Como o palácio da Quinta das Águias, há cerca de 30 palácios e
quintas de recreio na capital "num estado de incúria e degradação
incompatível com o seu grau de classificação e importância histórica",
denuncia o Fórum Cidadania Lisboa. Este movimento cívico tem alertado para o
mau estado de conservação destes espaços, públicos e privados, tendo feito um
inventário online (Google Maps). No entanto, as diversas cartas de
alerta que enviou para a Direcção-Geral do Património Cultural (DGPC) e para a
Câmara de Lisboa, proprietária de 16 palácios (alguns deles em ruína), ficaram
sempre sem resposta.
"Infelizmente há vários palácios neste estado e o mais
gritante é o de Almada-Carvalhais", no Largo do Conde Barão, diz Paulo
Ferrero, membro fundador do Fórum. "É um escândalo", lamenta,
lembrando a beleza do pátio setecentista, dos salões, dos tectos e das
varandas. O palácio, monumento nacional desde 1920, pertence a um fundo
imobiliário detido em parte pela Caixa Geral de Depósitos. Segundo Ferrero, em
Janeiro, numa conferência organizada pelo Fórum e pelo Instituto de História da
Arte da Universidade Nova de Lisboa, o director da DGPC revelou que já teria
pressionado os proprietários daquele palácio para fazerem obras, exigidas
também pelos regulamentos municipais. "Ninguém consegue fazer valer a
lei", lamenta Ferrero.
O problema, para o historiador José de Sarmento Matos, “é que os
palácios só se mantêm se tiverem uma função que os torne dinâmicos dentro da
própria cidade”. A solução mais comum é a transformação em hotéis, com os
promotores "cada vez mais interessados" em aproveitar a história e o
património para "valorizar os seus activos", afirma. O olissipógrafo
tem estado envolvido em alguns projectos na capital - incluindo dois para o
Palácio da Quinta das Águias, o último dos quais com a assinatura do arquitecto
Souto de Moura, mas nenhum seguiu em frente. Segundo a câmara, em 2005 deu entrada
um pedido de licenciamento de obras de alteração e ampliação do palácio,
inicialmente indeferido e mais tarde aprovado com condicionantes, estando ainda
em apreciação na DGPC. Entretanto, “o proprietário foi intimado à realização de
obras de conservação, não tendo ainda dado resposta”, informa a autarquia.
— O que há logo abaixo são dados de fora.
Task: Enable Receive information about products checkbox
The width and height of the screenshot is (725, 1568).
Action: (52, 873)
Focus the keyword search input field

Para Sarmento Matos, o edifício não tem área suficiente para
acolher um hotel. "Era fantástico para uma embaixada", sugere. O
olissipógrafo admite que tem "dor de alma" quando vê um palácio
abandonado mas pede que se evite o "fundamentalismo patrimonialista".
"Não se pode pedir ao Estado que se substitua aos proprietários, temos que
ter uma hierarquia" no que toca aos investimentos, argumenta.
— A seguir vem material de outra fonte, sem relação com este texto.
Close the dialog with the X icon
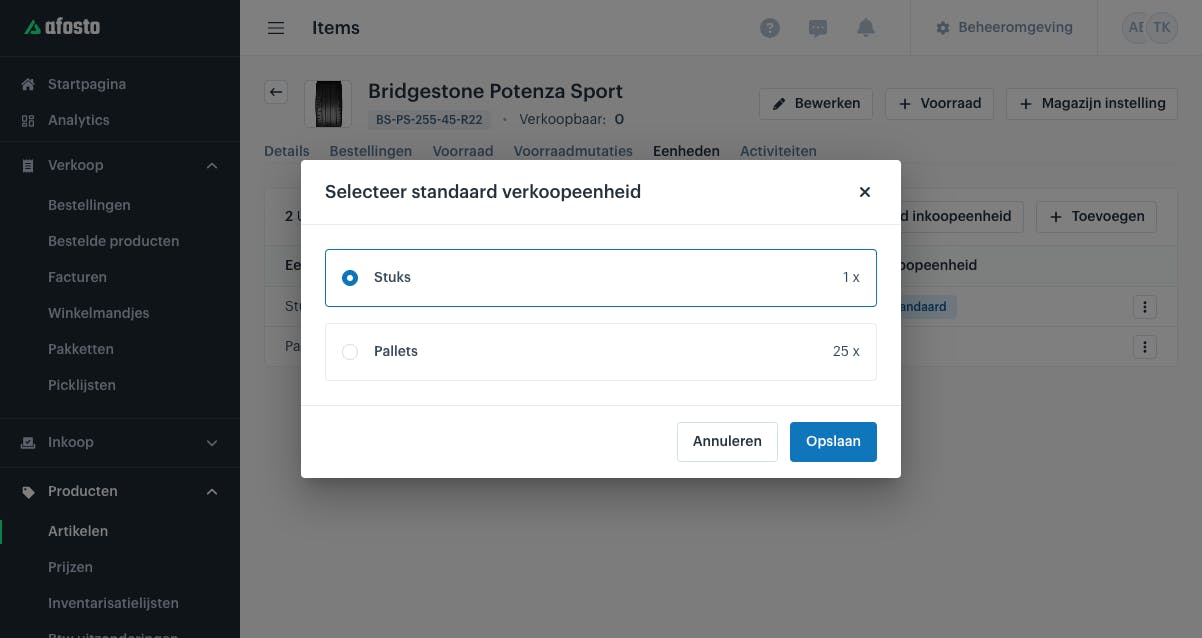click(865, 192)
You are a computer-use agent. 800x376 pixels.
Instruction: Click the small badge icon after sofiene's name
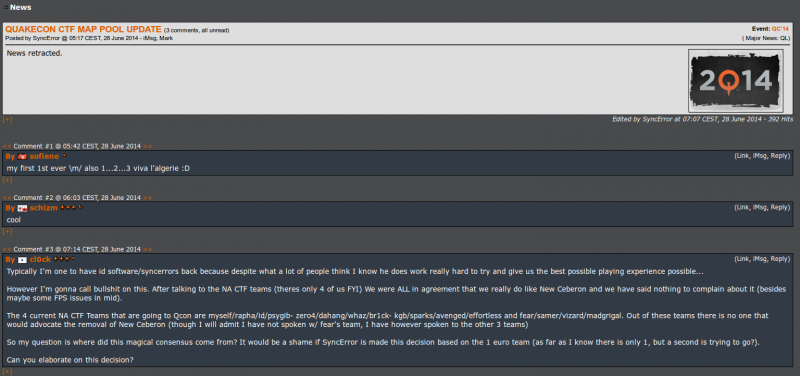[64, 156]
Em 2009, o Governo criou o Fundo de Salvaguarda do Património
Cultural, actualmente com uma dotação de 4,8 milhões de euros, para acudir a
situações de emergência em relação a bens culturais públicos classificados, mas
até agora nenhuma entidade pediu apoio para reabilitar palácios.
Atracção turística
As famílias da classe alta foram construindo os seus palácios e casas de Verão perto da residência do rei, depois de a corte se fixar no centro histórico de Lisboa. Na Junqueira também há vários palácios - a própria Câmara de Lisboa divulga na sua agenda cultural um percurso guiado pela Junqueira Palaciana, que inclui a Quinta das Águias.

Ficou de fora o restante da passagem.